I used Jackie Fee's Sweater Workshop to calculate the important pattern numbers. The sleeves were knit in the round and bound off at the top. The body was worked in the round with steeks for the sleeves and front, as learned from Philosopher's Wool and additional info from See Eunny Knit because I wasn't sure if the slick cotton/tencel would be okay for a steek. It is. :-)
This sweater packs up small, so it came with me as the traveling project in Paris-Belgium-Amsterdam-Luxembourg. The steeks were cut while I was in the middle of a room full of happy knitters and spinners at Spa weekend in Maine.
(As an aside, I was hanging with newbie spinaholic Bart when I cut the steeks and now look...you can find his smiling mug all over the internet. Doug is the guy who is standing in that picture.

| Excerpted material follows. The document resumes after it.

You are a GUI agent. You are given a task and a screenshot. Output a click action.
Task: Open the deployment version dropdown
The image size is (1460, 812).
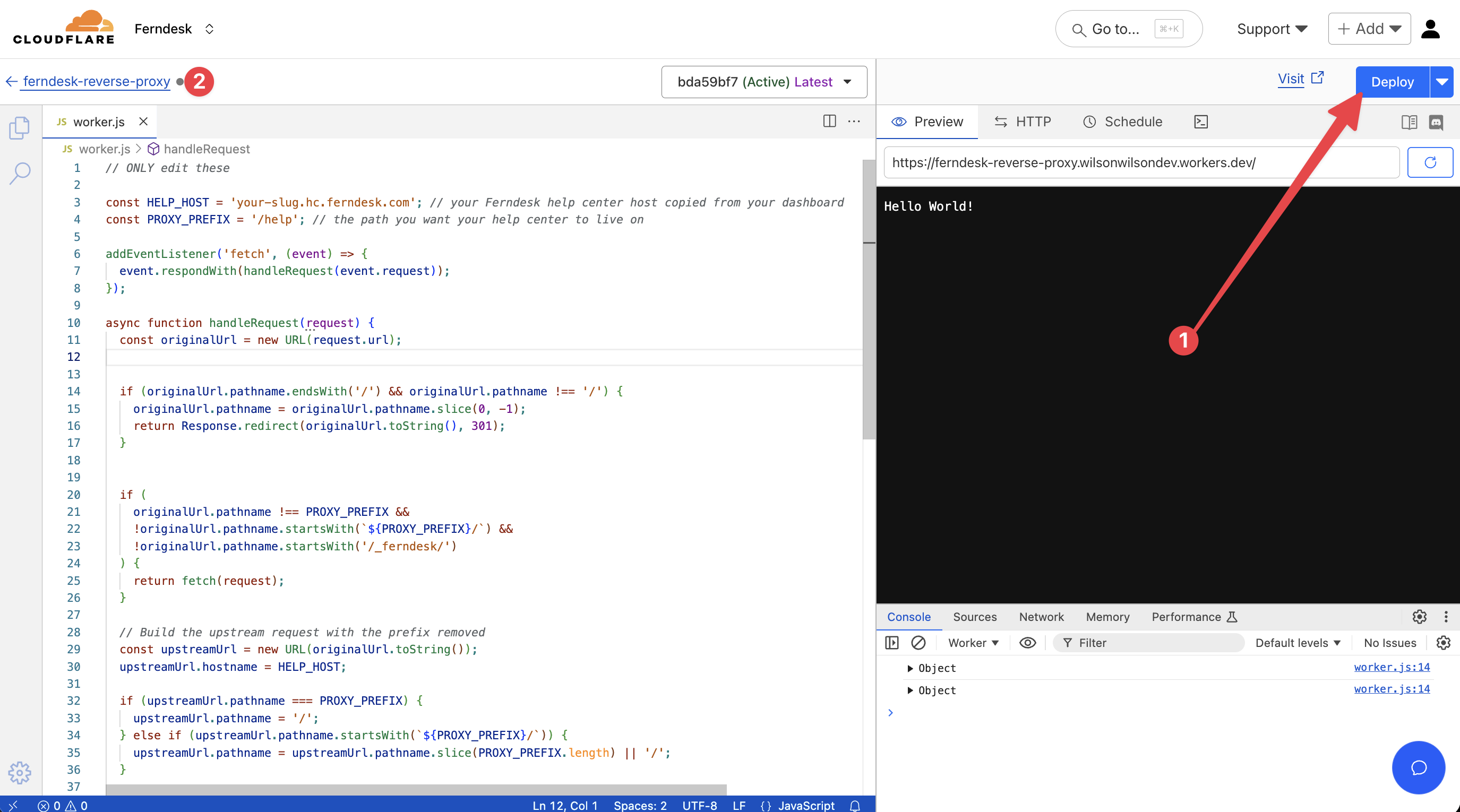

He is one of Bart's mentors. Doug's friend, Laura, is one of the kind people who helped untangle Jesse's yarn. Each one, teach one...and the beat goes on.)
Edited paragraph above to reflect that Laura and Doug are friends, not a married couple. Oops -- sorry, Laura and Doug!
Anyway, hybrid, yeah. I suppose all handknits and all other handmade projects are hybrids, blends of experience and techniques and resources and references all pulled together to form something new and different, but this one seems even more so for me because I think it's the first sweater I've made up really from scratch. I chose every single element, right down to the yarn combination, and it all came together and it fits (this year only, I think -- the Goob is growing fast!) and looks good and was a really satisfying knit and, best of all, she loves it.